個人的な感覚でいえば、この本のような「裏面史」というのは、すでに結論の見えている「歴史の事実」というものを前提にしながら、表からは見えないもの、外にでない思いを書き出す作業という印象をもっていて、どうかすると単なる暴露本に堕してしまう危険性を孕んでいるように思うのだが、幸いなことに、この書は、「英国機密ファイル」という一種怪しげなタイトルでありながら、爽やかな読後感を残してくれる。
 
それは、エピローグで、現在の駐日大使であるフライ大使の「現在、外交の世界では「価値観」が大事にされています。前世紀の初めは、バランス・オブ・パワーが強調されましたが、今は価値観の共有です。それを共有しているからこそ日英関係の基盤は強いのだと思いますよ」という言葉を体現していたともいえる、秩父宮、白洲次郎、そして昭和天皇の、英国への親愛感と信頼が表出しているからかもしれない。

2007年7月15日日曜日

下川裕治「新・バンコク体験」(双葉文庫)

旅行記や滞在記というのは、ちょっと旅行のガイド本とは違う、少し昔を書いた歴史書といった愉しみかたをすべきものではないかと思っている。

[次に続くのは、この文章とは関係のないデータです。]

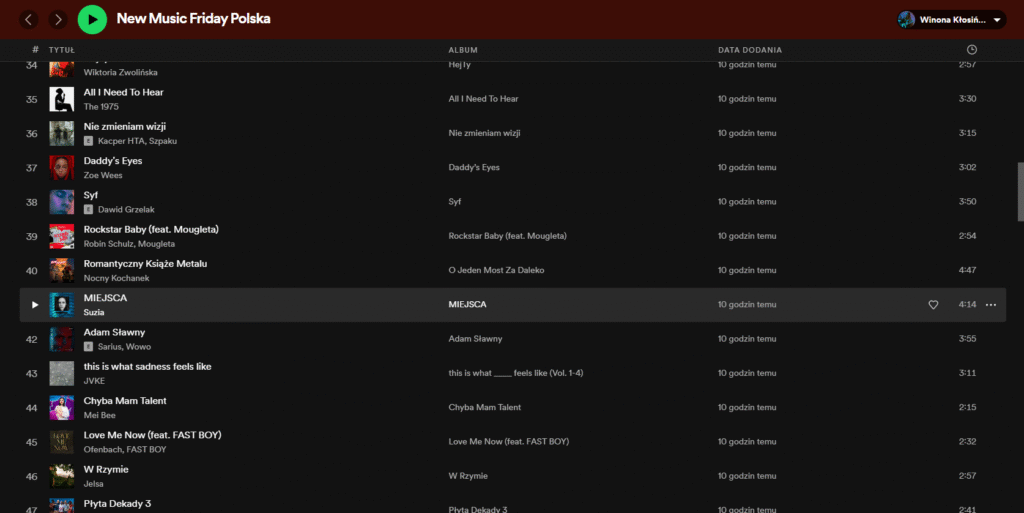Viewport: 1024px width, 513px height.
Task: Go forward with the right arrow button
Action: tap(58, 19)
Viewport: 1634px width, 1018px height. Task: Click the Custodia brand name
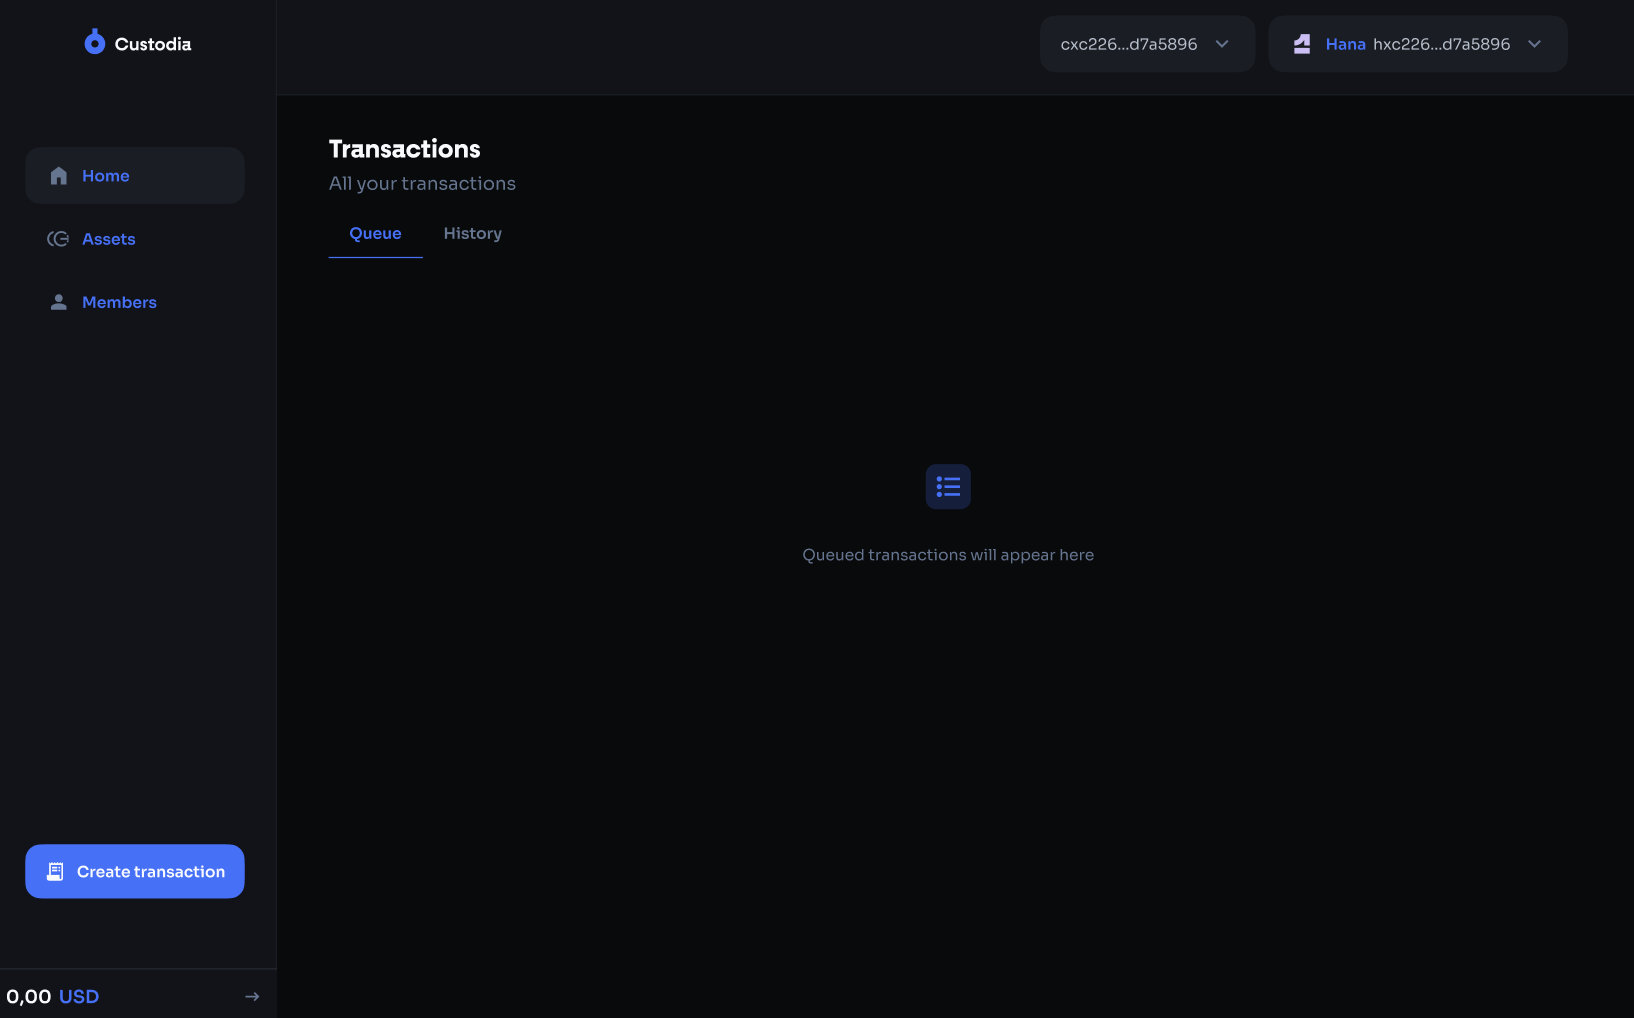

というのも、旅行ガイド誌などに掲載されてから時間を経過してから、単行本や文庫本にまとめられた形になったとき、その国ではすでに昔のできごとになってしまっているし、こちら側としても日本の状況も変わってしまっているからだ。
 
そういった意味で、1998年頃に初出された本書は、20世紀の最後のタイ、バンコクの一シーンを切り取ったものとして楽しむべきだろう。
この1998年当時、タイは通貨危機の最中にあったから、書中にもでてくるバイクタクシーの衰亡の話や、バンコクから渋滞が消えた話、そしてバンコクっ子がワインをありがたがるのをやめて、再びタイ・ウィスキーに回帰しはじめた話などは、再度、経済成長を開始し、アジアの工業国としての立場を確立している現代のタイでは、すでに過去の話となっているかもしれない。ただ、その「当時」をタイではなく日本ではあるが、共有していた人間として、その時代を再度ふりかえって妙になつかしくなるのは間違いない。
 

章立ては
 
「道端のバンコク」
「バスの迷宮」
「タイ料理の進化論」
「南国の時間」
 
の4章
 
今の「タイ」であるかどうかはわからないが、我々のイメージの中にある南国の「タイ」にぴったりした旅のエピソードを提供してくれるのは間違ない。
 
それは
 
タイのタクシーはメーター制が主流になっているが、ひとたびスコールとなると、昔の交渉制の料金体系に変わっていく
 
とか
 
タイの野菜は、厳しい陽射しと肥料ももらえない状態でないと、あの辛味はでない
 
といったエピソード群であり、タイに浸って長い筆者によって紡がれる安心して読める「タイ」である。

2007年7月14日土曜日

井沢元彦「逆説の日本史 11 戦国乱世編」(小学館)

この巻は、豊臣秀吉が天下をとってから、朝鮮への外征の失敗までがテーマ。
のっけから、秀吉の指は6本あったといった、ちょっと眉唾したくなるようなところから始まる。この話は前田家文書からといった引用はあり、その真贋を確かめようもないので、その説の是非は問わないとしても、秀吉(藤吉郎時代)の姓であったとされる「木下」の疑わしさや羽柴という姓の由来への疑問など、「逆説」の名にふさわしく、この巻も定説へのチャレンジで始まっている。
 
本当は清洲会議の結果、信長の孫の三法師を手中に収めることになった柴田勝家や織田信孝の方が天下取り(というより信孝の立場からすれば天下の維持かな)には有利だった
 
とか
 
賤ヶ岳の戦で柴田勝家が負けたのは、実は前田利家が原因
 
とか
 
織田家が崩壊して、秀吉の天下取りに成功した最後の決め手になったのは、池田恒興(勝入)を秀吉が味方に引き入れた(筆者は金で転ばせたといっている)のがキー
 
とか、あいかわらず、ふむふむと読んでしまうとこは多いのだが、
 
この巻でうーむとうならさせるのは、
 
戦国時代末期〜安土・桃山〜江戸初期というのは織田信長〜豊臣秀吉〜徳川家康とセットでとらえるべきで、その最終的な仕上げが「宗教勢力(寺)の非武装化」だったといった話のひろがる「第4章 豊臣の平和編」
 
 
文禄の役の本当の目的は中国(明)の征服にあって、その遠因は、カトリック勢力の東アジア侵攻に対抗してのもので、当初、共同して進めようとしていた(外征用の船の提供を受けようとしていた)キリシタン側から拒絶にあったから伴天連追放令がだされたといった話のでてくる「第5章 太閤の外征編」
 
だろう。
 
 

まあ、真説・異説あるいは賛否両論あると思うが、筆者の掌上に転がって楽しむのも一興の一冊ではなかろうか。